DATA EXTRACT Block Start

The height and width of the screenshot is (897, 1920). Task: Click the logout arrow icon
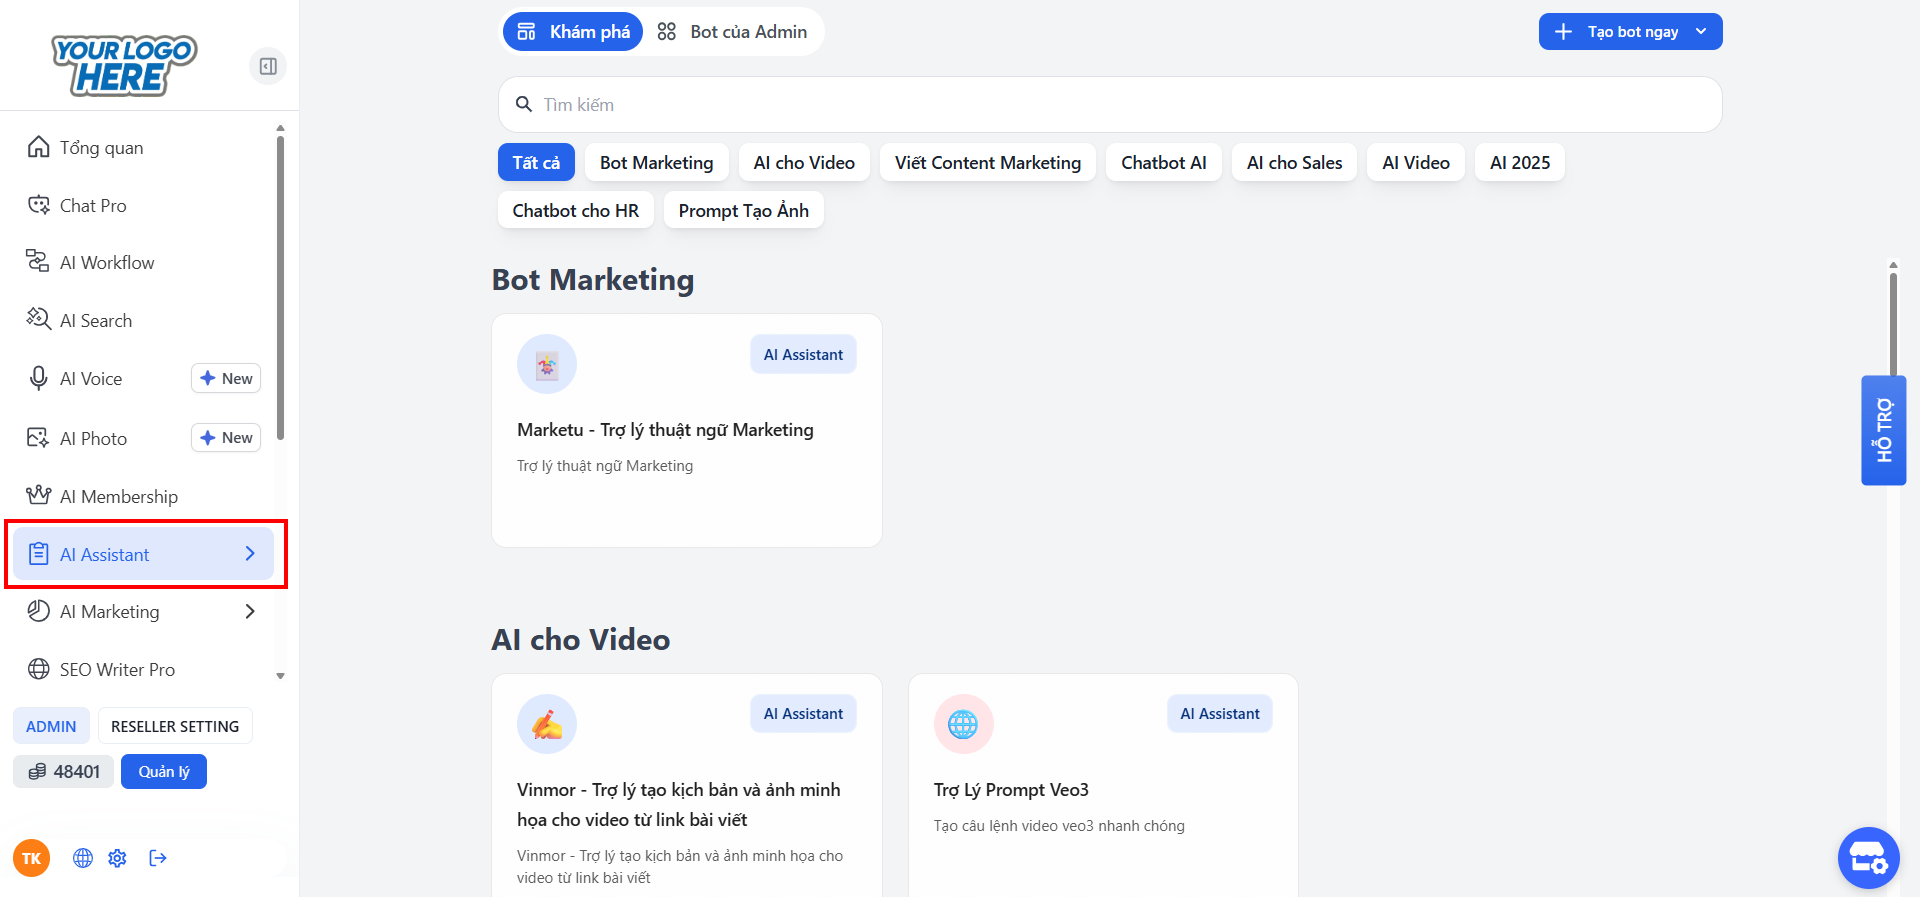[157, 858]
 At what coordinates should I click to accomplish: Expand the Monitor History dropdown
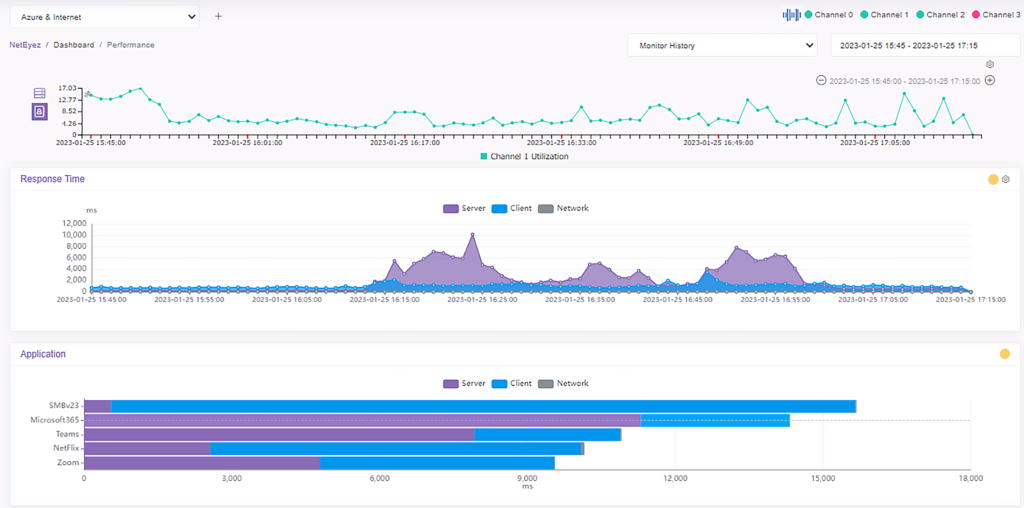point(722,46)
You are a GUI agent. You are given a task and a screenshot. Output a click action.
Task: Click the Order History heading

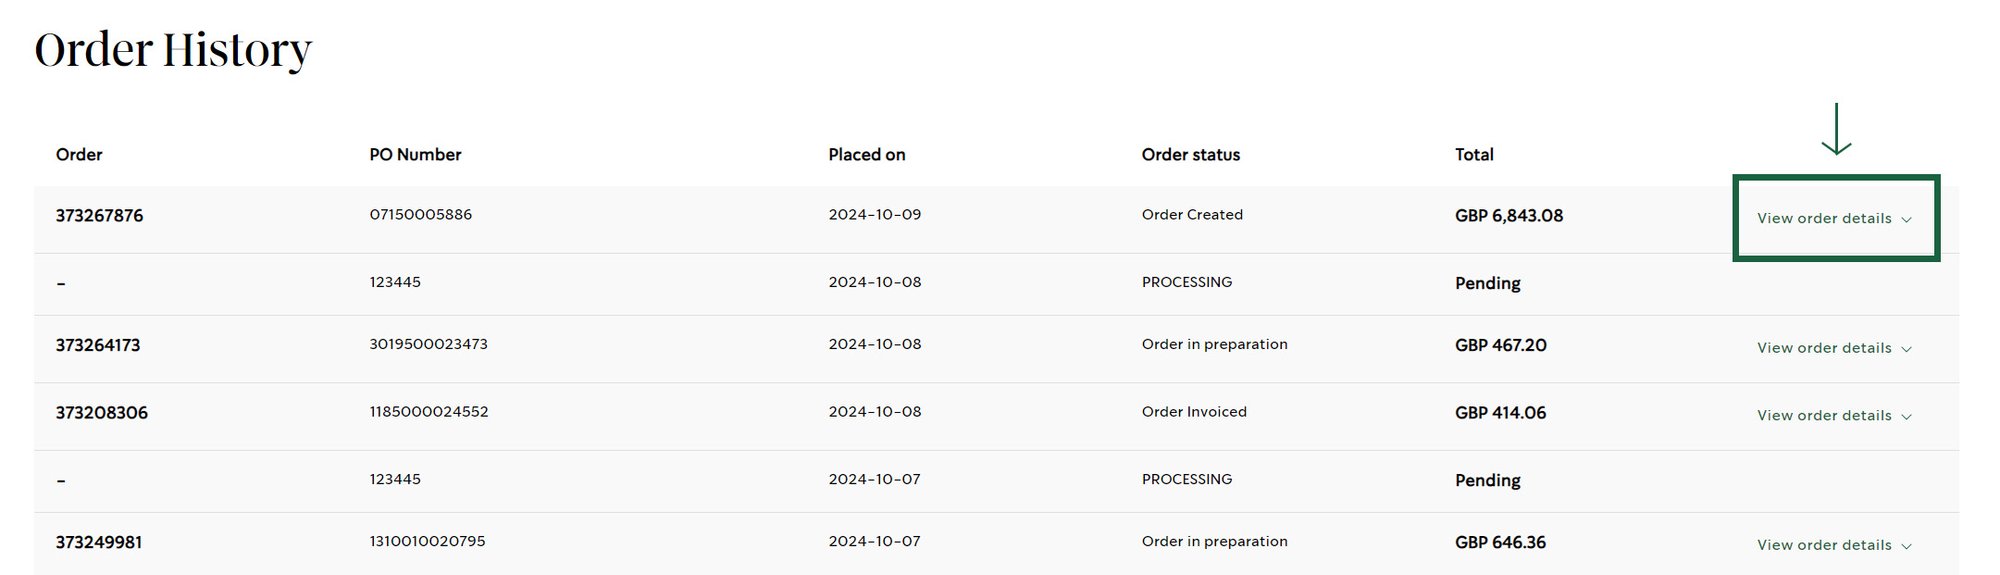pos(173,50)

DATA EXTRACT Block End

**INSTRUCTIONS TO FOLLOW**.
Produce the entries above once more, exactly as given, with each picture left out.

**EXPECTED ANSWER**.
The height and width of the screenshot is (897, 1920). Task: Click the logout arrow icon
[157, 858]
 At what coordinates should I click to accomplish: Expand the Monitor History dropdown
point(722,46)
You are a GUI agent. You are given a task and a screenshot. Output a click action.
Task: Click the Order History heading

pos(173,50)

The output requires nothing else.